Expert: Paul Klarreich - 10/7/2009

Question
Can you help me work through this expression?  Thanks
Suppose that
f (x) = sqrt (5x+1)/(4x^2+1)  (the entire equation is in the square root)

Find f'(x), and then evaluate f ' at x = 2.
f'(2)=__________________________

Answer
Questioner: mikel
Country: United States
Category: Calculus
Private: No
Subject: calculus-differentiation rules
Question: Can you help me work through this expression?  Thanks
Suppose that
f (x) = sqrt (5x+1)/(4x^2+1)  (the entire eXPRESSION is in the square root)

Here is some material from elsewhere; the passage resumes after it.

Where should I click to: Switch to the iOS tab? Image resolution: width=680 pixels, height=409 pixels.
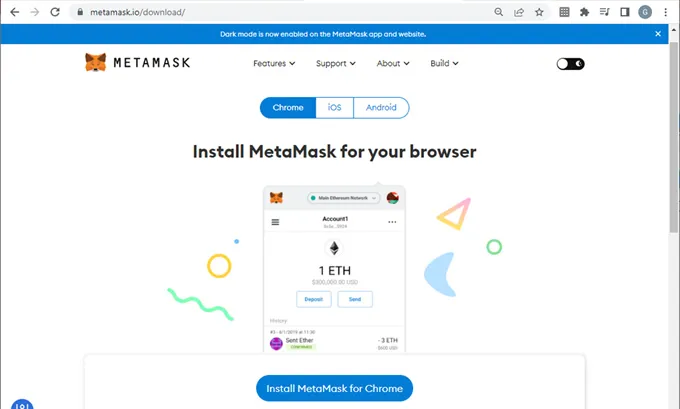(x=334, y=108)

Find f'(x), and then evaluate f ' at x = 2.
f'(2)=__________________________

........................................................

If

f(x) = sqrt[ (5x+1)/(4x^2+1)]  << that is how to write it.

Write:

f(x) = [ (5x+1)/(4x^2+1) ]^1/2

Use the chain rule:

f(u) = u^1/2,   and  u = (5x+1)/(4x^2+1)
          1
f'(u) = --------
       2 u^1/2

and use the quotient rule to get  u'(x):
    (4x^2+1)(5) - (5x+1)(8x)
u' = -------------------------
            (4x^2 + 1)^2

Simplify that, then put it all together.